Stop Merokok Kurangi Risiko Serangan Jantung
27 Jan 2009
“Jika Anda merokok, berhentilah,” saran Sharonne Hayes, M.D., ahli jantung dan direktur the Women's Heart Clinic di Mayo Clinic, Rochester, New York, Amerika Serikat. “Berhenti merokok memiliki peranan besar dalam pencegahan faktor risiko penyakit jantung.”
Merokok dengan kadar nikotin dan tar yang rendah juga berisiko tinggi, begitu pula dengan perokok pasif. Dalam rokok terdapat 4.800 zat kimia yang dapat merusak jantung dan pembuluh darah serta menyebabkan (pengerasan arteri) aterosklerosis yang mengakibatkan serangan jantung.
Nikotin dalam rokok menyebabkan jantung bekerja lebih keras dengan konstriksi pembuluh darah dan meningkatkan denyut jantung dan tekanan darah. Karbon monoksida (CO2) pada saat Anda merokok akan mengurangi oksigen dalam darah Anda yang akan meningkatkan tekanan darah dan membuat jantung bekerja lebih keras untuk mendapatkan cukup oksigen.

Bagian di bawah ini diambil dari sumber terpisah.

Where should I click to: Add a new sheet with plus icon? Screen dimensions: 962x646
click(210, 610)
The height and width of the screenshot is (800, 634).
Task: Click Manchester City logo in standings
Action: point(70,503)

Sekalipun hanya merokok ketika ada teman saja ketika di restoran atau tempat tertentu (sosial smoking) juga berisiko besar terhadap penyakit jantung.
Wanita yang merokok dan mengkonsumsi obat kontrasepsi berisiko sangat tinggi terhadap serangan jantung atau stroke dibanding yang tidak merokok dan tidak mengkonsumsi obat kontrasepsi.
Berita bagusnya adalah, ketika Anda berhenti merokok selama satu tahun, risiko penyakit jantung menurun drastis. Apalagi jika Anda memutuskan untuk berhenti total untuk merokok.